A dança como prática corporal também foi citada por algumas participantes, principalmente quando destacaram que possuem uma relação muito próxima, de afinidade, de ligação, que vai além do simples desejo de dançar. Némesis fez questão de frisar em sua entrevista: “a dança me emociona, e eu acho que a dança traz algo muito bom, a dança faz nós desenvolver coisas, bem evolução na nossa vida [...]”. Para Brígida, “[...] todas as danças elas tem um encantamento, elas têm, elas nos dão, a sensação assim, como eu falei no início, de leveza, né, ãh, encantamento e envolvimento eu diria [...]”. Deméter entende a dança como “[...] um momento de arte, ela é muito atraente [...], a dança sempre foi uma coisa que me atraiu, mas eu nunca investi, a arte me atrai né, eu sou uma pessoa da arte e eu nunca investi muito nisso [...]”. Para Hemera, a dança lhe causa emoção: “[...] eu acho lindo, eu me emociono de ver uma dança, qualquer dança, pode ser dança gaúcha, dança típica, pode qualquer dança, eu acho que é uma expressão da alma né, que vem assim, do eu mais profundo que tá sendo colocado [...]”. Dita com outras palavras, “[...] a dança é uma forma de amolecer os poemas endurecidos do corpo. Uma forma de soltá-los das dobras, dos dedos dos pés, das unhas [...]”, extraído de “poemas presos” de Viviane Mosè.

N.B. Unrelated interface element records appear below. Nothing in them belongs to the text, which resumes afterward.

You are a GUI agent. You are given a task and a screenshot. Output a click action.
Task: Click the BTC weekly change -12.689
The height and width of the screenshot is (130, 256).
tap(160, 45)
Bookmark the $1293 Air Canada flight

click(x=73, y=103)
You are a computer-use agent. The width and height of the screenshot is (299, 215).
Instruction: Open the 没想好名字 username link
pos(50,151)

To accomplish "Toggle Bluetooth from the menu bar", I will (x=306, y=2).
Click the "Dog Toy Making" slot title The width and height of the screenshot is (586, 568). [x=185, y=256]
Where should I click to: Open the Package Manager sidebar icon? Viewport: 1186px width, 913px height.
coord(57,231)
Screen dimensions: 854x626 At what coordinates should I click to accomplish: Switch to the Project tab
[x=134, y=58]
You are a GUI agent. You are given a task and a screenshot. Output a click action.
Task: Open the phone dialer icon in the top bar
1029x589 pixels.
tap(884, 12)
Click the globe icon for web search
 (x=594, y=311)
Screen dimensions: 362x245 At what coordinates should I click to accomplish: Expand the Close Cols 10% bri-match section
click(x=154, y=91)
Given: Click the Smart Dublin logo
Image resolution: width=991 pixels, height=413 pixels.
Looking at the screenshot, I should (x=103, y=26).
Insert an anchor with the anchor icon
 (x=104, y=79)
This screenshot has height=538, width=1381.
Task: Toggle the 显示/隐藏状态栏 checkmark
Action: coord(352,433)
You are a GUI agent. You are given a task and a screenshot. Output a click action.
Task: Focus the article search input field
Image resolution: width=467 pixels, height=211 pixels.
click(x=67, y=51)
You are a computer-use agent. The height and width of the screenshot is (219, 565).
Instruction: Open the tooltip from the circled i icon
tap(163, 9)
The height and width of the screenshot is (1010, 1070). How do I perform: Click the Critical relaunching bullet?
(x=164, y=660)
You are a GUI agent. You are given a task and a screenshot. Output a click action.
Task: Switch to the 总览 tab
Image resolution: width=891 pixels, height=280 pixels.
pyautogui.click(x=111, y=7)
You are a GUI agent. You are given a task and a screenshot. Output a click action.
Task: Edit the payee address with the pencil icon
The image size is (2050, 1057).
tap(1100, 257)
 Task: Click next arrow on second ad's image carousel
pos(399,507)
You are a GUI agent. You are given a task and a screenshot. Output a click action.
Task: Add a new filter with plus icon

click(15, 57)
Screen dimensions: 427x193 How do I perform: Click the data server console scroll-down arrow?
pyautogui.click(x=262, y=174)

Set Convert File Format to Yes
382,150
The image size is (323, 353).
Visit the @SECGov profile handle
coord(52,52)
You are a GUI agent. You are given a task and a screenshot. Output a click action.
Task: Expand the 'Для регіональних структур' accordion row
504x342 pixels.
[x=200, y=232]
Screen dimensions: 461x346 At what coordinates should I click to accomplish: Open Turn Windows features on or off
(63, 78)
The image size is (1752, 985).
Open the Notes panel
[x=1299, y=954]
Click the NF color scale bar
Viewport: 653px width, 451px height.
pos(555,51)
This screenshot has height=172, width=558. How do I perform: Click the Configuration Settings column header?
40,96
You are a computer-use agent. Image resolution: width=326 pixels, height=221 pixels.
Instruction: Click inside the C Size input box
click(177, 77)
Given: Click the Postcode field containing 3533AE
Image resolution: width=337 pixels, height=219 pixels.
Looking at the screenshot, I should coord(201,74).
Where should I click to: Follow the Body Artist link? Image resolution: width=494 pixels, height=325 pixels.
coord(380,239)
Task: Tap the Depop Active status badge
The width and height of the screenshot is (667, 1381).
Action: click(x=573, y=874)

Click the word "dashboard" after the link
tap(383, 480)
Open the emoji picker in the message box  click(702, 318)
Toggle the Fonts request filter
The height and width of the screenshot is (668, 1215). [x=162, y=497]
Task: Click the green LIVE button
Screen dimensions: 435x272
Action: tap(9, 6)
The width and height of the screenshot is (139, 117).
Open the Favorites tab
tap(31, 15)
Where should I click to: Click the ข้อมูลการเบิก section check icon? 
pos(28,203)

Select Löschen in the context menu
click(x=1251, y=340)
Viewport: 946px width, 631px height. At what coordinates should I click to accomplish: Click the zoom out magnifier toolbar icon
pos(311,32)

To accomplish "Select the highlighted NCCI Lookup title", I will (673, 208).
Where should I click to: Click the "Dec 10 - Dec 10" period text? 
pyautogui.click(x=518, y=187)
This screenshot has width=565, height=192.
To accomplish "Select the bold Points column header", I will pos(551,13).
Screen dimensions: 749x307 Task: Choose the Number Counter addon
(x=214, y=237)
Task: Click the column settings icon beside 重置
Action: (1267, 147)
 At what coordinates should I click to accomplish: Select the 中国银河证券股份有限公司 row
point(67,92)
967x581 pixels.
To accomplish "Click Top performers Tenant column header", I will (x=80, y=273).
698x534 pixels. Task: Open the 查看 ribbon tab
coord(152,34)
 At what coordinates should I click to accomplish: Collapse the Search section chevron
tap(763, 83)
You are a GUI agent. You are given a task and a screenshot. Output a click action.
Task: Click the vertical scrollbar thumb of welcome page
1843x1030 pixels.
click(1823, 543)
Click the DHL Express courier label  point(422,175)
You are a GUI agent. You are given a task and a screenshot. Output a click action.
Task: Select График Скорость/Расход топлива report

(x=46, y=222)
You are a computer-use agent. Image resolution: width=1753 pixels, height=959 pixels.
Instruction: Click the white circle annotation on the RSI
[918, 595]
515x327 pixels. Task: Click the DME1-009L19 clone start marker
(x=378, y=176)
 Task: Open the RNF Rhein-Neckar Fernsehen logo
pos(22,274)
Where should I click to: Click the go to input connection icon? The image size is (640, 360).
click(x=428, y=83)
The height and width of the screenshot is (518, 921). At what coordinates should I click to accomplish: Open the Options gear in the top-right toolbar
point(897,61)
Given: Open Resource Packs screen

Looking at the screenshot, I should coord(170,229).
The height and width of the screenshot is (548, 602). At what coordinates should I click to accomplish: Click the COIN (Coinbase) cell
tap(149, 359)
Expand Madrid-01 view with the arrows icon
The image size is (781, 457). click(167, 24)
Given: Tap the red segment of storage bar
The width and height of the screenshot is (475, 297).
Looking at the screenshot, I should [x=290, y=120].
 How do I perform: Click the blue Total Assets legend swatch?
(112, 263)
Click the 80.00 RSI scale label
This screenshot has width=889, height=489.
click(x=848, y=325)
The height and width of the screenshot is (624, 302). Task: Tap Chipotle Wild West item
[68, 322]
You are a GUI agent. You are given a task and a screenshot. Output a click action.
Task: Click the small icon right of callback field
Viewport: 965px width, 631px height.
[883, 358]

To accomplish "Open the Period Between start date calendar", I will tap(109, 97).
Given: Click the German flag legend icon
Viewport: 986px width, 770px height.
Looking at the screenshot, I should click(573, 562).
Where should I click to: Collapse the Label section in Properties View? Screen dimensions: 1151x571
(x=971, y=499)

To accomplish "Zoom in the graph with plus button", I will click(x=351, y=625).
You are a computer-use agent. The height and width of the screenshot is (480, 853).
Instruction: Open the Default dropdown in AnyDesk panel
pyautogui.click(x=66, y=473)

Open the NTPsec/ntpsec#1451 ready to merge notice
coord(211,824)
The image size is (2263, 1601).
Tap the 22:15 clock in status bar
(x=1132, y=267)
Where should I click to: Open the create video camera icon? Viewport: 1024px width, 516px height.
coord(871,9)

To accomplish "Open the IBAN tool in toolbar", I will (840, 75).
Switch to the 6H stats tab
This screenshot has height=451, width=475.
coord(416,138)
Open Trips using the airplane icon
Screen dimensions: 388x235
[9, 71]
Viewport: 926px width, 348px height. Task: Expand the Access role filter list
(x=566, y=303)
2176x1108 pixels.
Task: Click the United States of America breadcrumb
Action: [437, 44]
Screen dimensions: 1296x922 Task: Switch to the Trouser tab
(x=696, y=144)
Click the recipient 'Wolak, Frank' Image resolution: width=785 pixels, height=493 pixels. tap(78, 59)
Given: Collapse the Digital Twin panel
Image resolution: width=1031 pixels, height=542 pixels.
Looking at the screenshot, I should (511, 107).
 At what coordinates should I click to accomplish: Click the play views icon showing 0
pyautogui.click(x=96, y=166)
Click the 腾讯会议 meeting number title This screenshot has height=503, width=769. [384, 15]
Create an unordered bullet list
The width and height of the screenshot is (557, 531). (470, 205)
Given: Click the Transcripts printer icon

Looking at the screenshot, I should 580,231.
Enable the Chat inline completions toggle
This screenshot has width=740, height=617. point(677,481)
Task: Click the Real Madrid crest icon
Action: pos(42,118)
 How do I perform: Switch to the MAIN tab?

Assim como encontramos na dança a possibilidade de amolecer os poemas endurecidos do corpo, vivificou-se, ao longo da trajetória percorrida por meio das essências e suas dimensões, a possibilidade de reencontro com a natureza do ser por meio da relação com o grupo, na condição de acolhimento, pertencimento, aproximação e cuidado; na descoberta sensível das emoções e sentimentos que promoveram encontros, re (encontros), possibilidades de celebrar a inteireza do ser nos caminhos trilhados para a paz; nas recordações, risos e choros da infância e adolescência e de sua relação com o adulto, e o coloca diante da criança que brincou, vivenciou e experimentou a docilidade e fantasia do mundo imaginário do faz de conta e que continua vivo na memória; na prática da espiritualidade por meio das danças circulares sagradas e da relação com o eu interior e exterior, transformando a energia densa em sutil, promovendo a oração/meditação em movimento.